Take the line containing "Task: Select the Table view option" as the first and the last line of the records below as the end, and please set down only what lies between them exactly, both ends included.

Supplied entries: Begin

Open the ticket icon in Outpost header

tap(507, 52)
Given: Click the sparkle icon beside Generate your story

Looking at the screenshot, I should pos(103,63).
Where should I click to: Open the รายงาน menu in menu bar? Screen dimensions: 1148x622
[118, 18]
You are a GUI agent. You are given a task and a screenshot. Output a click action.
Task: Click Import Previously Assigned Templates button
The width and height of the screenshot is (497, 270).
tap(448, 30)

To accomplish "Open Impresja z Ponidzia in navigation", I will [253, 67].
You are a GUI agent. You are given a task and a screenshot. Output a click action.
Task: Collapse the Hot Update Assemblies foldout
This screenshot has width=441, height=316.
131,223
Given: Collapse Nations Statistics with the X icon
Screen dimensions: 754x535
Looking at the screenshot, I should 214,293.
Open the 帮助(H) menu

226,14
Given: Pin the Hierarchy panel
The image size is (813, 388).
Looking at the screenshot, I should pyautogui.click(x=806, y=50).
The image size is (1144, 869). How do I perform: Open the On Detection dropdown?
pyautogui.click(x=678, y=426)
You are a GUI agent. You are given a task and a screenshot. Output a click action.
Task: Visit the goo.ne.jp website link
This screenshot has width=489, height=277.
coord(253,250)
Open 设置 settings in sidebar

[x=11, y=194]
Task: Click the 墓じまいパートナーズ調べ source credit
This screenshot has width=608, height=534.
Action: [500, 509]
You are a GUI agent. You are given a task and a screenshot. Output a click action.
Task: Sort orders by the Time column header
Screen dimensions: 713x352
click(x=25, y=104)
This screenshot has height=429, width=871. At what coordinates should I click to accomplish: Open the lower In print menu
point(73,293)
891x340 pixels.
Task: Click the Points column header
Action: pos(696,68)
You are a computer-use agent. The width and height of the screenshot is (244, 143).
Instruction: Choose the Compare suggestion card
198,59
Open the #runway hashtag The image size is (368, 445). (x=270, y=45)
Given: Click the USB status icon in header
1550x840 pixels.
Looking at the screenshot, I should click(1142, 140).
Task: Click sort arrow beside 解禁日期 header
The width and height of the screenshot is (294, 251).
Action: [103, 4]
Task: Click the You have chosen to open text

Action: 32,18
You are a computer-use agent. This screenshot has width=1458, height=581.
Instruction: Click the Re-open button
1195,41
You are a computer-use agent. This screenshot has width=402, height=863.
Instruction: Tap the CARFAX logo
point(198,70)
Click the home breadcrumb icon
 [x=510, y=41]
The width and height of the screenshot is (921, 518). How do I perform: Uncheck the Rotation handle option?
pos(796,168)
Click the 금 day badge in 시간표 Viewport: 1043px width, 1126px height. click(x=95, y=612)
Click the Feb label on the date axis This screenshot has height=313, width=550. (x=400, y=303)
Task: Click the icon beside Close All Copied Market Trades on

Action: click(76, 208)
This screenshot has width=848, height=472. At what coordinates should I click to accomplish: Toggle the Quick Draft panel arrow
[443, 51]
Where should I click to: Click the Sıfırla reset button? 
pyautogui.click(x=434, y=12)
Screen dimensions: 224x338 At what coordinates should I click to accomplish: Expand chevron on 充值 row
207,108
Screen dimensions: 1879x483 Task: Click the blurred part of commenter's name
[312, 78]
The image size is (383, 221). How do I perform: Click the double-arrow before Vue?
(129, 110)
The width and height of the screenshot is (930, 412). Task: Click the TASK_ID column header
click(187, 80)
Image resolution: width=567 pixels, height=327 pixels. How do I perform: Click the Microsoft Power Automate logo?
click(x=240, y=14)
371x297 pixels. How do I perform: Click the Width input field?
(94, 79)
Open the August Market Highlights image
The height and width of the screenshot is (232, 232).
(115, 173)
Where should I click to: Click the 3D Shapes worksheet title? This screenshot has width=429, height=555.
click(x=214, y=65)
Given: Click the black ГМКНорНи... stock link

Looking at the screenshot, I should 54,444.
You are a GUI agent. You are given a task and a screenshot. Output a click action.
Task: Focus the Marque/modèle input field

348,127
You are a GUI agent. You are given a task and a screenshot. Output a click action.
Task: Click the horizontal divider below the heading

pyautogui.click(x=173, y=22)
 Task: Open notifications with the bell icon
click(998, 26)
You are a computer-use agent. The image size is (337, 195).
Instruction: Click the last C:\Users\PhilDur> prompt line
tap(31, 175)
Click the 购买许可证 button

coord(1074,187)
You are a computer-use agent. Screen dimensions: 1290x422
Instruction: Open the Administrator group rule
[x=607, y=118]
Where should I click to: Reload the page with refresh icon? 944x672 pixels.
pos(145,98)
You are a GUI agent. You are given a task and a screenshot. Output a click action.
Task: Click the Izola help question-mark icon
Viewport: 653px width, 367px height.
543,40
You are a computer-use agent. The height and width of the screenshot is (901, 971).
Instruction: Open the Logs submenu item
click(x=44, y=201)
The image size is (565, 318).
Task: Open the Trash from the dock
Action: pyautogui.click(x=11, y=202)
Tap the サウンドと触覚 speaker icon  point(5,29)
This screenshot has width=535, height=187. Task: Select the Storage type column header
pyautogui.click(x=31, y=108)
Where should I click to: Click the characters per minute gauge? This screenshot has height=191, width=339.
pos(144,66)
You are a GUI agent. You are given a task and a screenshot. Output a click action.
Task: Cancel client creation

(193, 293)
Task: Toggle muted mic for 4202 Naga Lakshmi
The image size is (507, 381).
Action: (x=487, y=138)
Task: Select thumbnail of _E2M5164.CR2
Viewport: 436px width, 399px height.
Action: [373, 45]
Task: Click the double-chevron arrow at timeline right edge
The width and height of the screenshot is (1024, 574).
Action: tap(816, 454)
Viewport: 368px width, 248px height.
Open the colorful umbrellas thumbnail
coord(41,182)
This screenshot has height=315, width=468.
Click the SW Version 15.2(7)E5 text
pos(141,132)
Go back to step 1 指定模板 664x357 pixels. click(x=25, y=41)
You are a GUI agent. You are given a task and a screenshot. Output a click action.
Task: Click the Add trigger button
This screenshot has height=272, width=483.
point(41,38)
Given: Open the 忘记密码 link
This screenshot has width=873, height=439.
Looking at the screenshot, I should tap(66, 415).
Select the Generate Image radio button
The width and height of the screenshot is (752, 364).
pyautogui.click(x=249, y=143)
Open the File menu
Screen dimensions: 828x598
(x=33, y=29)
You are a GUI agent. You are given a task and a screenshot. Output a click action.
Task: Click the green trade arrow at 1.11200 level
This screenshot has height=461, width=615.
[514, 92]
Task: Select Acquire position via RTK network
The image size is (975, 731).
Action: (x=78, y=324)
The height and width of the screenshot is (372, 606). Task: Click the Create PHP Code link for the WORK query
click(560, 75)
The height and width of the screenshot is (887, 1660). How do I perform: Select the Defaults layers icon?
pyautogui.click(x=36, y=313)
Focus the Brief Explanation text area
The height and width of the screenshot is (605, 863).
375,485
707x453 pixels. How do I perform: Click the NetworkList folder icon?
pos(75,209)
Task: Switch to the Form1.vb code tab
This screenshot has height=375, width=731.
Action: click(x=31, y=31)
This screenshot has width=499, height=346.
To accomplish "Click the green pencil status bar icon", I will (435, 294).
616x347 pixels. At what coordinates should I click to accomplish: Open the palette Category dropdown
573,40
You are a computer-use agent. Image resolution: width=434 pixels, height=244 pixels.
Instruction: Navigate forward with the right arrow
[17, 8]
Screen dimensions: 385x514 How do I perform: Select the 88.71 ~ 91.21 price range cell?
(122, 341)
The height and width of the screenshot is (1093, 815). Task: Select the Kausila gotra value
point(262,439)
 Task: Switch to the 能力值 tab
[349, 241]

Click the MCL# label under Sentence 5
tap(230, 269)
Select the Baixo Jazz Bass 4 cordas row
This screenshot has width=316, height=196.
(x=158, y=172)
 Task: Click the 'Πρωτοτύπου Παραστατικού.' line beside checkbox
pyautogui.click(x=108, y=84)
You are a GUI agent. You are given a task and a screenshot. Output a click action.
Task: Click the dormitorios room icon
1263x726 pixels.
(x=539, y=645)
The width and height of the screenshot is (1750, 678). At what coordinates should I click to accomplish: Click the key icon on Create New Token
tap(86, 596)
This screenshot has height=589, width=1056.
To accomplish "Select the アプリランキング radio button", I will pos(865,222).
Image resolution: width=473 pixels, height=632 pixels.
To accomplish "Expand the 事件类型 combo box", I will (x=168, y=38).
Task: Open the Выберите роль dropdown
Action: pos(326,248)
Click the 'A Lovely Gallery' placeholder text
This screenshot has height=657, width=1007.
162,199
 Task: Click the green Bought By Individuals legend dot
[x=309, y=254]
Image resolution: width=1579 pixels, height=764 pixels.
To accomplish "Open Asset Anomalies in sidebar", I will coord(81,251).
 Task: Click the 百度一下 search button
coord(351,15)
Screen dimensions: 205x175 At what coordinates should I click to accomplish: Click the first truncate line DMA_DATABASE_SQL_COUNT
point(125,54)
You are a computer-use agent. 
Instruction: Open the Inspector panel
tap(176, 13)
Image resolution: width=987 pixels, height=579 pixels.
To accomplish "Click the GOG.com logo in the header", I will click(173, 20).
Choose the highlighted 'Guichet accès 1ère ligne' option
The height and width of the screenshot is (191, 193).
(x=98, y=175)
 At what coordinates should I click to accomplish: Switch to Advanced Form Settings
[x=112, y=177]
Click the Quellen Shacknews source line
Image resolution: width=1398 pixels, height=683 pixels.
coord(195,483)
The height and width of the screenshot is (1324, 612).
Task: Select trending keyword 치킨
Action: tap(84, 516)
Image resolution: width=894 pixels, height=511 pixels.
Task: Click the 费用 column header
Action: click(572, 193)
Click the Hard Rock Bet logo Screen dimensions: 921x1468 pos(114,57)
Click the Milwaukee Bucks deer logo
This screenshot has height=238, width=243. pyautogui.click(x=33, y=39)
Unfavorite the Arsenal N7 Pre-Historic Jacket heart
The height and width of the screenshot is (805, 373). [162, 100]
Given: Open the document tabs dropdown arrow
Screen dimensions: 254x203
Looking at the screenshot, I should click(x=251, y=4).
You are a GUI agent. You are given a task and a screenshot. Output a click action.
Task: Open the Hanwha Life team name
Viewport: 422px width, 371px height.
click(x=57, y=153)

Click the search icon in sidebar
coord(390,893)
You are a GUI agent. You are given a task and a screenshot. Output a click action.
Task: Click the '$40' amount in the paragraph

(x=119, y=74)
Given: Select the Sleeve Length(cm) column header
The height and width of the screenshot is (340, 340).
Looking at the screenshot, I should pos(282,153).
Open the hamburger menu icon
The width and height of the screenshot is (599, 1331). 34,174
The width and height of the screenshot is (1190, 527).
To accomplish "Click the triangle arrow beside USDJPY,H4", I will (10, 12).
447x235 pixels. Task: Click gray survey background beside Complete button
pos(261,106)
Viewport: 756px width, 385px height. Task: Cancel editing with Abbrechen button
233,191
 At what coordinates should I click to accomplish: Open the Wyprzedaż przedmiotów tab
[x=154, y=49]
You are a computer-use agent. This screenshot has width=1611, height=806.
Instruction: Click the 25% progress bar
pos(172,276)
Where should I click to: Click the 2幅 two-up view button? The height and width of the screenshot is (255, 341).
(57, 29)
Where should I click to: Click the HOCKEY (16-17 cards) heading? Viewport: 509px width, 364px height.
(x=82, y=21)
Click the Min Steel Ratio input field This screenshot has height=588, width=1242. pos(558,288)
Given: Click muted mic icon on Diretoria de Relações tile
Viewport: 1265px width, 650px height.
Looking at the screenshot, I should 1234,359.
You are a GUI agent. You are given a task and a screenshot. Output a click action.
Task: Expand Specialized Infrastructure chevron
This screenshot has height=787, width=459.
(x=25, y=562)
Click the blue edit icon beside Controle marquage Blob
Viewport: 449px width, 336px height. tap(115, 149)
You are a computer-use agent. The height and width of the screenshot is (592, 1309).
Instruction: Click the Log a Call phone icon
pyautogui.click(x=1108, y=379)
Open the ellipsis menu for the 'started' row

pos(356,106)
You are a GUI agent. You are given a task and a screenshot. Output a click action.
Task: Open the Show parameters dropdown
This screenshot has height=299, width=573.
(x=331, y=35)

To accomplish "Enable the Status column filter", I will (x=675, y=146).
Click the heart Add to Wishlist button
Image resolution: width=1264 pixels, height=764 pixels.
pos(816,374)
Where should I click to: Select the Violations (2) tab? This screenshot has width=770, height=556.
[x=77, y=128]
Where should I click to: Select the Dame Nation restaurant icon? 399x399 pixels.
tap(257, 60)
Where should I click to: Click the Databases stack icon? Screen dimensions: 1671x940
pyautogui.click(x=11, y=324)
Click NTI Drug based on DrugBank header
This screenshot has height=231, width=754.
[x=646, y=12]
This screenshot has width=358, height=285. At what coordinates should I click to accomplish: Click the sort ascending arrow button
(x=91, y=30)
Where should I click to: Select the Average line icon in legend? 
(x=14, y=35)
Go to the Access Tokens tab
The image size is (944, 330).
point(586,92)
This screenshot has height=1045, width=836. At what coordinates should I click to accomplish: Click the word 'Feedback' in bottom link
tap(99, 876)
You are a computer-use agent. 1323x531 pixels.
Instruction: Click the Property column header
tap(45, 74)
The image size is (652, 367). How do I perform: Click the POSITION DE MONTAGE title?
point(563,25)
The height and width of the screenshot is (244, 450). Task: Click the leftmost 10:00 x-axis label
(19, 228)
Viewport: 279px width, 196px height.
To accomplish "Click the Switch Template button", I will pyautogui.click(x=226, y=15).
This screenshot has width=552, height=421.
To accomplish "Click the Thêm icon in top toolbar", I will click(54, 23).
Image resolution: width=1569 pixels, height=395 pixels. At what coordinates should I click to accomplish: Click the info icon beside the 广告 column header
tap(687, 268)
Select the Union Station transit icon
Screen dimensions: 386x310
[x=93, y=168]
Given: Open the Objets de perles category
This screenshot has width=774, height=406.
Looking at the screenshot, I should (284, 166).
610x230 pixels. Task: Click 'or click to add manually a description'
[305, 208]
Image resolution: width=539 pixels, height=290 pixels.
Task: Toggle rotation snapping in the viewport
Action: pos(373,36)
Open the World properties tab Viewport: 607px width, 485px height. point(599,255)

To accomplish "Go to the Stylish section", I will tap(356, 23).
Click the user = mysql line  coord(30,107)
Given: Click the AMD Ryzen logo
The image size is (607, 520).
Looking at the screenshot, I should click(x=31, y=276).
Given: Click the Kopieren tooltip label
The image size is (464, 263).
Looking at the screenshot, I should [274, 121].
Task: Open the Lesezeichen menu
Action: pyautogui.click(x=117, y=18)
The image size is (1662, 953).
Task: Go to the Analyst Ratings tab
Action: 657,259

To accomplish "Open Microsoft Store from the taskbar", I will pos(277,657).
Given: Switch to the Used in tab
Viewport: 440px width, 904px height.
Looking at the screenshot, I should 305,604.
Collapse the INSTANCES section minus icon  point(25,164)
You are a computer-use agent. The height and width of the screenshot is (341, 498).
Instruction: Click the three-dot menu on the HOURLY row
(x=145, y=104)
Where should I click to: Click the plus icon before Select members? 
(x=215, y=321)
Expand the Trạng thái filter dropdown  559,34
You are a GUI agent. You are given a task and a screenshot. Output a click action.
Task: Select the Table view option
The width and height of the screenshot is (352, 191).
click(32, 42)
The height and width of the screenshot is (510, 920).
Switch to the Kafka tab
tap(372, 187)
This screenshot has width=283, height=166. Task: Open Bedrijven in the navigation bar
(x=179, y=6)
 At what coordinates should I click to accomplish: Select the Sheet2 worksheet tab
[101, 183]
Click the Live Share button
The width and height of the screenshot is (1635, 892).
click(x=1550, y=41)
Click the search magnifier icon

Supplied entries: End

_Answer space_
Task: Select the Table view option
The width and height of the screenshot is (352, 191).
click(32, 42)
The height and width of the screenshot is (510, 920).
Switch to the Kafka tab
tap(372, 187)
This screenshot has width=283, height=166. Task: Open Bedrijven in the navigation bar
(x=179, y=6)
 At what coordinates should I click to accomplish: Select the Sheet2 worksheet tab
[101, 183]
Click the Live Share button
The width and height of the screenshot is (1635, 892).
click(x=1550, y=41)
Click the search magnifier icon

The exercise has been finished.